太宰のことが好きなのだと、唐突に自覚した。認めてしまえば何故今まで気づかなかったのかと不思議なくらいにあれやこれやの様々な感情に説明がつく。
好きだと認めても、それを太宰に伝えようだとか、付き合いたいだとか、そういう感情は不思議なくらいに湧いてこなかった。俺たちはセックスもする相棒で、既に誰よりも近い存在だった。それ以上の何かを望むつもりはなかった。
何度も繰り返した寝台の上でのイケナイ遊び。太宰に誘われて手を出したのはちょっとした好奇心だったけど、こうなって考えてみれば完全に役得だった。俺は太辛の肌の滑らかさも、体内の熱さも、気持ち良さそうな火照った顔も、本人よりもよく知っている。
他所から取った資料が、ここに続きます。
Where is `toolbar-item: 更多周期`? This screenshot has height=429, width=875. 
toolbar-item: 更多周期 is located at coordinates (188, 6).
しかしキスをした途端に「ストップ」と声が掛かった。不服ながらも肌を撫でる手を止め、視線だけで理由を尋ねる。すると、居心地悪そうに目を逸らされた。
「あのさ、もう少し抑えてほしいんだけど」
「何を?」
「その、『僕のこと大好きです」みたいなの」
「……は?」
予想外の言葉にあんぐりと口を開けた。
確かに好きだと自覚した。それを隠そうなどとは思っていなかった。特段隠すべきものだと思っていなかったし、太宰相手に隠し事など無駄だと思っていた。だからといってそれを大っぴらにしようという気もなかったが。
「抑えるって、どうやって?」
「どうって、今まで通りでいいんだよ。どうしたの、急に」
「どうって……」
心当たりなんて、ひとつしかない。まさかこんな形で伝えることになるとは思っていなかったが、ひた隠しにするものでもない。
「しょうがねえだろ。手前のこと好きだって気づいちまったんだから」
途端、太宰が「嘘でしょ……」と絶望的な声を上げた。